Intisari-Online.com - Tubuh yang sehat membutuhkan kurang lebih 45 zat gizi dalam jumlah tertentu. Suatu jenis atau golongan pangan memiliki keunggulan kandungan zat gizi tertentu. Misal: beras, jagung, dan umbi mengandung banyak karbohidrat; daging dan telur mengandung banyak protein. Orang yang biasa mengonsumsi pangan secara monoton dapat menimbulkan masalah gizi dan kesehatan, yaitu kekurangan zat gizi tertentu.
Diversifikasi pangan atau penganekaragaman pangan yang berhasil akan menopang ketahanan pangan nasional. Penganekaragaman konsumsi pangan bermanfaat untuk mengurangi ketergantungan konsumsi pada jenis pangan tertentu, misalnya beras. Penganekaragaman juga bermanfaat bagi produsen atau petani untuk memproduksi dan menyediakan pangan secara beragam.
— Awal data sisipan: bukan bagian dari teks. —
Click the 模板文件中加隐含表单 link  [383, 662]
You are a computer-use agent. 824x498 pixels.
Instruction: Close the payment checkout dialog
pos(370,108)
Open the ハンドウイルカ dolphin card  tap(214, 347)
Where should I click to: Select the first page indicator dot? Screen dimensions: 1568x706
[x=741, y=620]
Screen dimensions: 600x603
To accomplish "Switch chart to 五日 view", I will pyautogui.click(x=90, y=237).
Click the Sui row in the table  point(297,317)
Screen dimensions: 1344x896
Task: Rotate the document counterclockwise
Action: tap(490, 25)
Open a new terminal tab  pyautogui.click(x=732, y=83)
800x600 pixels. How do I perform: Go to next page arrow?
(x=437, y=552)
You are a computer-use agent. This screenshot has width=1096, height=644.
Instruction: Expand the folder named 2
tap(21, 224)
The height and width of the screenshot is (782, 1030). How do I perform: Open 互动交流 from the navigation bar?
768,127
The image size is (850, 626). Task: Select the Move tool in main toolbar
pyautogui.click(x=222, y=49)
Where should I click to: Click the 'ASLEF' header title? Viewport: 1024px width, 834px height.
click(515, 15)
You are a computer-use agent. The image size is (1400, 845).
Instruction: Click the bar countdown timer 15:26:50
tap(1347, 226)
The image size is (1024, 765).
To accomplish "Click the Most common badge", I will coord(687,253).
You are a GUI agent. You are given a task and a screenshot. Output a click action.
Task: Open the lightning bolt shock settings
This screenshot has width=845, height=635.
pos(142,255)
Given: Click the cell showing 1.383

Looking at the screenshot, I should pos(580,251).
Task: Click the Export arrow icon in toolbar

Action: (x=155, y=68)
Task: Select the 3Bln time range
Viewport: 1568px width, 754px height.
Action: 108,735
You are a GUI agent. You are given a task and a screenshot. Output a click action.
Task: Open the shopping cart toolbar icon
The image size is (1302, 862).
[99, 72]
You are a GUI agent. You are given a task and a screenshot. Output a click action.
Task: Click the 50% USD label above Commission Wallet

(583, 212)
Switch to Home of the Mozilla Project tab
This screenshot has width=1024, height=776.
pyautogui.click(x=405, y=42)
Arah program penganekaragaman konsumsi pangan telah dituangkan dalam Peraturan Presiden (Perpres) Nomor 22 tahun 2009 tentang Diversifikasi Pangan. Diharapkan setiap pemerintah daerah mampu menyusun berbagai program implementasi keanekaragaman pangan. Misalnya di Jawa Barat diterapkan “One Day No Rice” yang diadakan setiap hari Rabu. Namun, gerakan ini belum efektif karena sosialisasi yang masih kurang dan pola pikir masyarakat akan nasi yang sulit diubah.
Konsumsi pangan dan pilihan ragam pangan seseorang dipengaruhi berbagai faktor, seperti kebiasaan makan, norma agama, adat-istiadat, ketersediaan dan keragaman pangan yang tersedia, keterjangkauan, kebutuhan fisik tubuh, pengetahuan tentang pangan, kemampuan keluarga/per orangan, ketersediaan waktu untuk belanja dan memasak, ketersediaan sarana penyimpanan dan memasak, serta iklan. Salah satu faktor tersebut, yaitu kebiasaan makan terjadi dalam kehidupan kita sehari-hari misalnya kebiasaan memakan nasi dari beras putih. Orang mengatakan bahwa jika kita belum makan nasi maka kita belum bisa dibilang makan.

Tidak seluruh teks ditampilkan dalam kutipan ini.